Swan Lake and Nutcrackers
2010 was a year where much of our attention and anxiety were held captive by the oil spill in the Gulf of Mexico. It was a sobering reminder of our dependence on fuels that support our lifestyle, commerce, defense, and essentials to life today. Moratoriums on deep water drilling ensued followed by hearings and probes into why it happened and who we need to blame and subsequently seek a means of exacting some comforting justice. It’s been months since the topic has had front page coverage, almost forgotten much like the devastation and impacts of Katrina, the earthquakes in Haiti, China, and Chile.
Currently, the horrors precipitated by the earthquake and tsunami in Japan coupled with the political sea changes in the Middle East fill our front pages. In each of these cases, the parallel story on their impacts on our energy supply shares the spotlight. Events and actions that precipitate unpredictable instability are universally disturbing. We are not a species well wired for the unpredictable, much less so for the unthinkable. Our education is much about real or conjured patterns that explain the world and how it came to be as it is currently. The damage in Japan to the nuclear facilities is frightening and the consequences still very uncertain. They are not the result of irresponsible entities, commercial or governmental, but rather of our shared capacity to evaluate the unthinkable. Consequently, hordes of post mortem experts and pundits are ready to quickly make on the fly strategies about our energy future. The nuclear industry is at risk, sadly with a broad brush, and the media is all too happy to stoke the fires of panic.

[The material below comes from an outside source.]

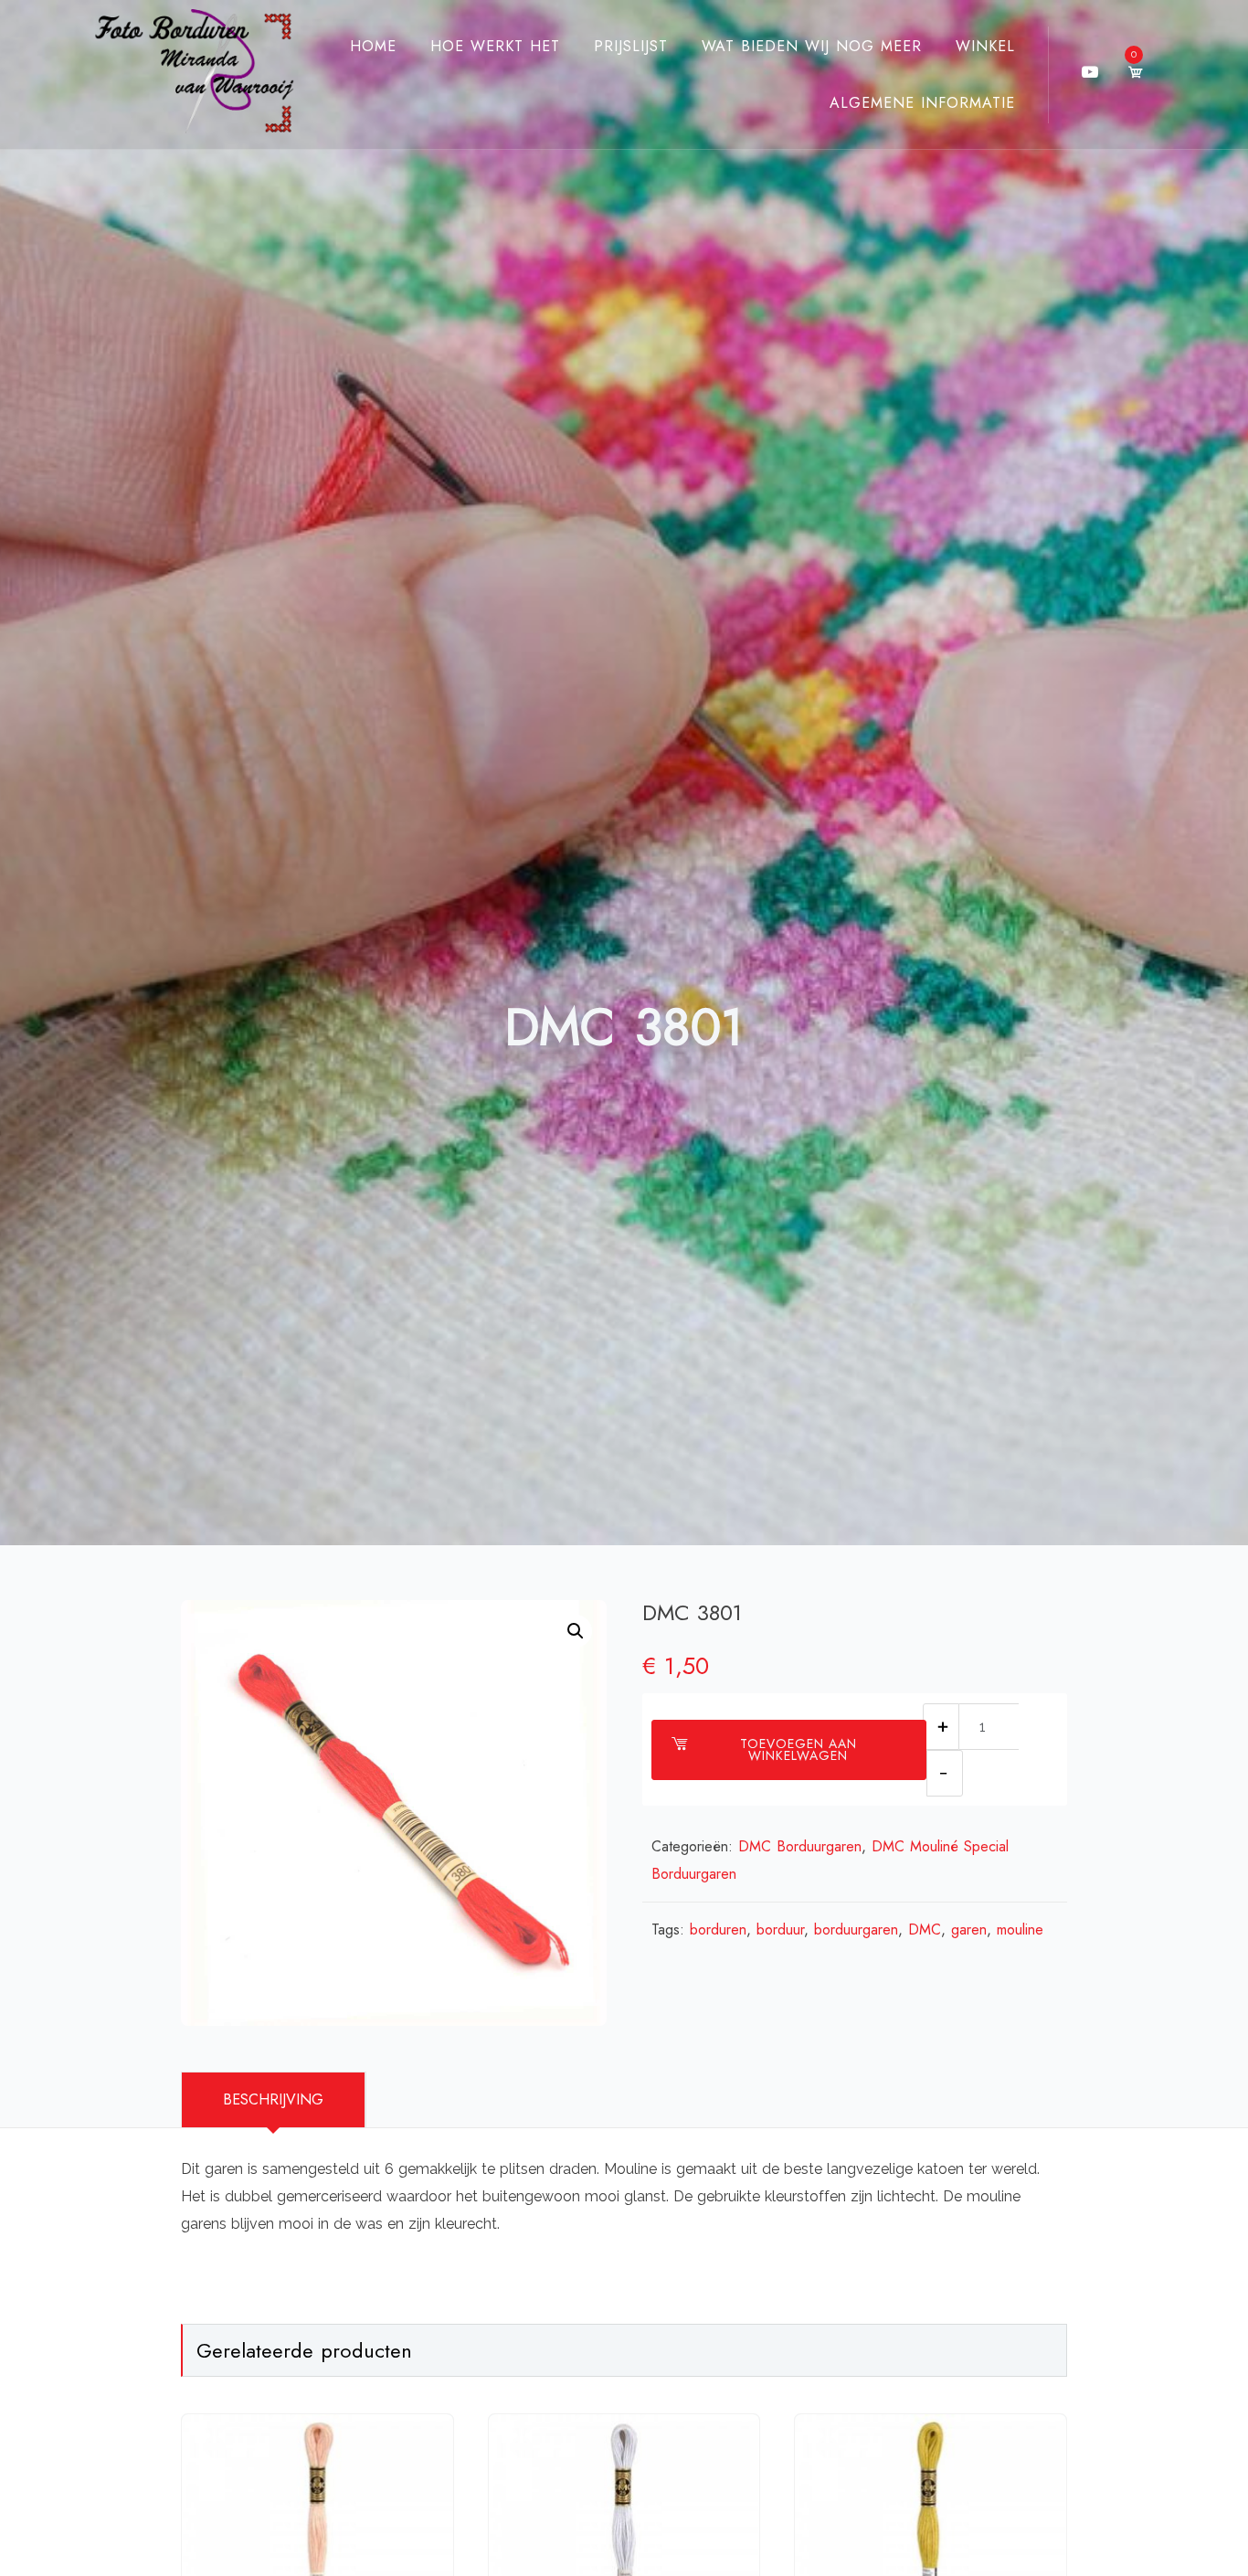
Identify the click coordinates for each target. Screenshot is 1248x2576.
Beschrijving (273, 2099)
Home (373, 46)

I believe the fundamental issue remains unchanged. It is not about energy, or earthquakes, tsunamis, or accidents, or financial meltdowns. It is about our inadequate capacity to evaluate the unthinkable. Poor decisions are likely to follow, those borne in the heat of fear and politics. Some will want all the answers to questions that respond to the thinkable and consume valuable time and minds needed for the exploring of the unthinkable.
It’s time to reread “The Black Swan” by Nassim Nicholas Taleb (http://www.amazon.com/Black-Swan-Impact-Highly-Improbable/dp/1400063515).
While these frightening events are globe rattling and cascade to us all, similar issues may well be alive within our organizations, enterprises, and businesses.
• What is the process through which we evaluate important decisions?
• Do our plans follow well established patterns of business rules that we believe to be stable and reliable?
• Who addresses the unthinkable?
• How many high impact surprises have we observed in the last three years?
It’s something to think about. Thoughts?